New defence mechanism could prevent atherosclerosis

Atherosclerosis is the major cause of death in Australia.  Inflammation and oxidation pathways in the cells that line the coronary arteries lead to the development and progression of this disease. To decrease oxidation and associated inflammation, blood vessel cells have established defence mechanisms. 

We have identified one such mechanism in these cells that involves an enzyme known as DHCR24. This study will determine the reactions promoted by DHCR24 with a view to understanding the molecular events that underpin the protective actions of this enzyme.
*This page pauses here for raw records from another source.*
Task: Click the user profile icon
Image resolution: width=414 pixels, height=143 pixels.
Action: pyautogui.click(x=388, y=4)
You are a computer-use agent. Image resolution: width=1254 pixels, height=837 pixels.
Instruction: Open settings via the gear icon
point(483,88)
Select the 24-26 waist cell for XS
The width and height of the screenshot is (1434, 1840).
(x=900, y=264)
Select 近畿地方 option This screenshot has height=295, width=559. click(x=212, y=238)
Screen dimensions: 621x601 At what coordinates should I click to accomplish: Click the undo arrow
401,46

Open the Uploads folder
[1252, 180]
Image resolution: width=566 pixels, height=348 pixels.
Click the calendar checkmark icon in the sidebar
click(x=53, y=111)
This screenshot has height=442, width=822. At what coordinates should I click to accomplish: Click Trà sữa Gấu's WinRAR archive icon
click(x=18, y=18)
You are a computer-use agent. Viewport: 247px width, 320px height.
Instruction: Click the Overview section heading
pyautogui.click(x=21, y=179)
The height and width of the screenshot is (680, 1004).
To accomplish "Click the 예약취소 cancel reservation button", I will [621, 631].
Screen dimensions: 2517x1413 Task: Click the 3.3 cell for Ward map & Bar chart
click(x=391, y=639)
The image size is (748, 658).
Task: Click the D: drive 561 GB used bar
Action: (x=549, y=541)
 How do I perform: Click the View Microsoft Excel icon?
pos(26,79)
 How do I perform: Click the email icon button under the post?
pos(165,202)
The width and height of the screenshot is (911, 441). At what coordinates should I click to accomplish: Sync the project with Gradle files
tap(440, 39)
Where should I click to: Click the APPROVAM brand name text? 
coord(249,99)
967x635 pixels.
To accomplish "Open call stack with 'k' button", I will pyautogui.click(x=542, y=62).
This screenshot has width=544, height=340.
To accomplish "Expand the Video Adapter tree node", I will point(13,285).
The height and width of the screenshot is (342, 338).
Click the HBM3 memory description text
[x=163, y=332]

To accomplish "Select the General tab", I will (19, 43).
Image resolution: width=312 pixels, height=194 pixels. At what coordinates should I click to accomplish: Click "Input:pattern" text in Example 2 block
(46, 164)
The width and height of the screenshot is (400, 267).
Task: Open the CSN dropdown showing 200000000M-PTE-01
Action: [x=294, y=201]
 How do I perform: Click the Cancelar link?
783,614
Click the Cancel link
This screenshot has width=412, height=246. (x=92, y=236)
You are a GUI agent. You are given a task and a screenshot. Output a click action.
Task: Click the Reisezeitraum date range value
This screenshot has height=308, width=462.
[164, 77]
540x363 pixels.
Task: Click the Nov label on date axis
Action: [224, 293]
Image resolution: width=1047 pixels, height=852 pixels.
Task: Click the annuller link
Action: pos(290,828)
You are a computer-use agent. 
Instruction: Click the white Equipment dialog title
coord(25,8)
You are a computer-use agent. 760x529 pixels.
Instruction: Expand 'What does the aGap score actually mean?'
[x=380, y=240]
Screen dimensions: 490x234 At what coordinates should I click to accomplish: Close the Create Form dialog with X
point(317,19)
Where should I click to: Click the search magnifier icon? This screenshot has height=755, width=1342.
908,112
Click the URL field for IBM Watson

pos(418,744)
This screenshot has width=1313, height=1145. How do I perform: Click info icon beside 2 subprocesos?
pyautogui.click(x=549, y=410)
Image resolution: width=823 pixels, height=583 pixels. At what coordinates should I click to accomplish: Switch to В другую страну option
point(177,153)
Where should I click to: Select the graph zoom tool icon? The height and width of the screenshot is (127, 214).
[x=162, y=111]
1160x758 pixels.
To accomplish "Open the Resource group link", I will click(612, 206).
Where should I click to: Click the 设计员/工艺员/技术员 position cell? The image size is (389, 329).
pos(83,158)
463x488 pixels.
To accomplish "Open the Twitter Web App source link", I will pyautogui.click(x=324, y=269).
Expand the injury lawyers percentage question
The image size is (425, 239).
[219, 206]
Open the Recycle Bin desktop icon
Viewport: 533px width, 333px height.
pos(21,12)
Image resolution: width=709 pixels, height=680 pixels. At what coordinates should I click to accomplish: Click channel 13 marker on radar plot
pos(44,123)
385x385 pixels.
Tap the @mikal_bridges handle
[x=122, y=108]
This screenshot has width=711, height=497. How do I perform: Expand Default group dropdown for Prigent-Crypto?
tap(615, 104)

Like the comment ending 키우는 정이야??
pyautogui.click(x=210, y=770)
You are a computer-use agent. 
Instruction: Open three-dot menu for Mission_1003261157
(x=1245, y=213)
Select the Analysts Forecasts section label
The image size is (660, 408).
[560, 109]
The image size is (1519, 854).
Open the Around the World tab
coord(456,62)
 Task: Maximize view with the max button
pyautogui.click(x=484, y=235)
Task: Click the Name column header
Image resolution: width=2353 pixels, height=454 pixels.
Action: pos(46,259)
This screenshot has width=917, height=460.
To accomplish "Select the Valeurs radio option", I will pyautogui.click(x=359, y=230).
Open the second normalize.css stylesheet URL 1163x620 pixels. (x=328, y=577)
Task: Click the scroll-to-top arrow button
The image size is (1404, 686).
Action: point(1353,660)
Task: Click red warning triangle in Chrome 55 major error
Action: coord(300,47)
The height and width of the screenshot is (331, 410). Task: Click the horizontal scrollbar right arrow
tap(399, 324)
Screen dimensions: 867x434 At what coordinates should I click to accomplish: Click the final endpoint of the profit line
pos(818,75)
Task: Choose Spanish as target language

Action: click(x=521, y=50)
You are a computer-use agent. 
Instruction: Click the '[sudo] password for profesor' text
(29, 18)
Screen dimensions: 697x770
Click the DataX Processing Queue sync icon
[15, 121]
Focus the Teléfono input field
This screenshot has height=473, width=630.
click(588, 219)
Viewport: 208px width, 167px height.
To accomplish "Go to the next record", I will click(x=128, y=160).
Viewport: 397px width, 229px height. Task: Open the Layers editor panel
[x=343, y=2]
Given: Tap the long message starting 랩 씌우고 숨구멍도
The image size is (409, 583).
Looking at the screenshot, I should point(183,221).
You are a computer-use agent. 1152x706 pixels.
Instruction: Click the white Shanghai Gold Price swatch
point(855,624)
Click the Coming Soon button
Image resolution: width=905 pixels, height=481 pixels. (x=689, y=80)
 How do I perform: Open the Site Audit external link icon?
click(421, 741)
This information may eventually assist in designing therapies to prevent hardening of the arteries.

Only once we have a fundamental understanding of what processes underlie the development and progression of atherosclerosis will we be in a position to devise effective prevention therapies. 

Sex hormone actions on vascular calcification

The major cause of cardiovascular disease is the build up of fatty lesions in the coronary arteries that eventually get so big they block blood flow to the heart. As we age, these lesions become quite calcified. The more calcified a lesion the more likely the patient will have a cardiovascular event. We are investigating whether hormone replacement therapy affects the rate at which fatty lesions become calcified.

The role of High Density Lipoproteins in regulating new blood vessel growth

For many sufferers of heart disease and cancer, current treatments do not relieve the debilitating symptoms. The growth of new blood vessels can alleviate the effects of a restricted blood supply caused by blocked arteries. Conversely, new vessel growth accelerates some diseases such as cancer. High density lipoproteins (HDLs) are known to protect against the development of heart disease. Recently we identified a beneficial additional role for HDLs in regulating the growth of new blood vessels. This project will investigate the mechanisms for these effects.